▸ 文件段落:
::::

Think:
1知識點：費馬小定理降冪+矩陣快速冪+快速冪
（１）：費馬小定理降冪：
定理：若gcd(A, M) == 1，則A^x = A^(x%Eular(M))(mod M)
注：Eular(M)為M的尤拉函式值
2題意：
已知：
F[0] = a
F[1] = b
F[n] = F[n-1] * F[n-2] ( n > 1 )
輸入a, b, n，詢問F[n] = ?
3解題方法：
（１）：
F[0] = a
F[1] = b
F[2] = b*a
F[3] = b^(2)*a
F[4] = b^(3)*a^(2)
F[5] = b^(5)*a^(3)
.
.
.
F[n] = b^(fib(n-1))*a^(fib(n-2))
（２）：由於快速冪指數太高，因此需要通過費馬小定理降冪

以下為Accepted程式碼

#include <cstdio>
#include <cstring>
#include <algorithm>

using namespace std;

typedef long long LL;

const int mod = 1000000007;

struct Matrix{
    LL v[4][4];
};

Matrix multiply(const Matrix &a, const Matrix &b, int Matrix_len);
Matrix matrix_pow(Matrix &x, int
 
 k, int Matrix_len);
LL num_pow(LL num, LL k);

int main(){
    LL a, b;
    int n;
    while(~scanf("%lld %lld %d", &a, &b, &n)){
        if(n == 0){
            printf("%lld\n", a%mod);
            continue;
        }
        if(n == 1){
            printf("%lld\n", b%mod);
            continue
 
;
        }
        Matrix x;
        x.v[0][0] = 1, x.v[0][1] = 1;
        x.v[1][0] = 1, x.v[1][1] = 0;
        Matrix y = matrix_pow(x, n-2, 2);

        LL t1 = (y.v[0][0] + y.v[0][1])%(mod-1);
        LL t2 = (y.v[1][0] + y.v[1][1])%(mod-1);

        LL ans1 = num_pow(b, t1);
        LL ans2 = num_pow(a, t2);
        LL ans = ans1*ans2%mod;
        printf("%lld\n", ans);
    }
    return 0;
}
Matrix multiply(const Matrix &a, const Matrix &b, int Matrix_len){
    Matrix tmp;
    memset(tmp.v, 0, sizeof(tmp.v));
    for(int i = 0; i < Matrix_len; i++){
        for(int j = 0; j < Matrix_len; j++){
            for(int k = 0; k < Matrix_len; k++){
                tmp.v[i][j] += (a.v[i][k]*b.v[k][j]);
                tmp.v[i][j] %= (mod-1);
            }
        }
    }
    return tmp;
}
Matrix matrix_pow(Matrix &x, int k, int Matrix_len){
    Matrix tmp;
    memset(tmp.v, 0, sizeof(tmp.v));
    for(int i = 0; i < Matrix_len; i++)
        tmp.v[i][i] = 1;
    while(k){
        if(k & 1)
            tmp = multiply(tmp, x, Matrix_len);
        x = multiply(x, x, Matrix_len);
        k >>= 1;
    }
    return tmp;
}
LL num_pow(LL num, LL k){
    LL ans = 1;
    while(k){
        if(k & 1)
            ans = ans*num%mod;
        num = num*num%mod;
        k >>= 1;
    }
    return ans;
}

::::

▸ 題目 1: 文件段落在「知識點：」後面列出了哪些項目？請全部寫出。
▸ 題目 2: 請把文件段落中從「注：Eular(M)為M的尤拉函式值」起，一直到「F[4] = b^(3)*a^(2)」為止的全部內容一字不差地重抄一遍。

▸ 提供資料:
::::

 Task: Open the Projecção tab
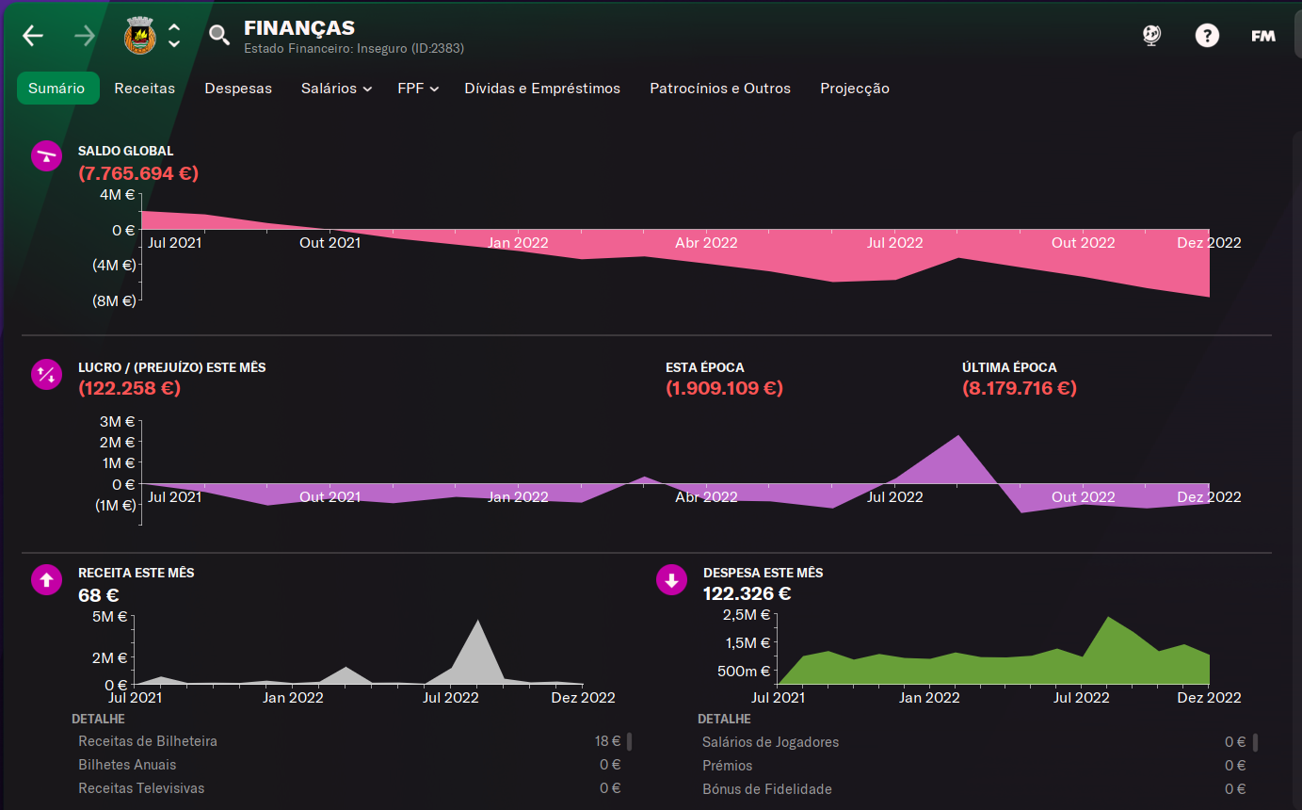(855, 89)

::::

▸ 完整解答 1: 費馬小定理降冪、矩陣快速冪、快速冪

▸ 完整解答 2:
注：Eular(M)為M的尤拉函式值
2題意：
已知：
F[0] = a
F[1] = b
F[n] = F[n-1] * F[n-2] ( n > 1 )
輸入a, b, n，詢問F[n] = ?
3解題方法：
（１）：
F[0] = a
F[1] = b
F[2] = b*a
F[3] = b^(2)*a
F[4] = b^(3)*a^(2)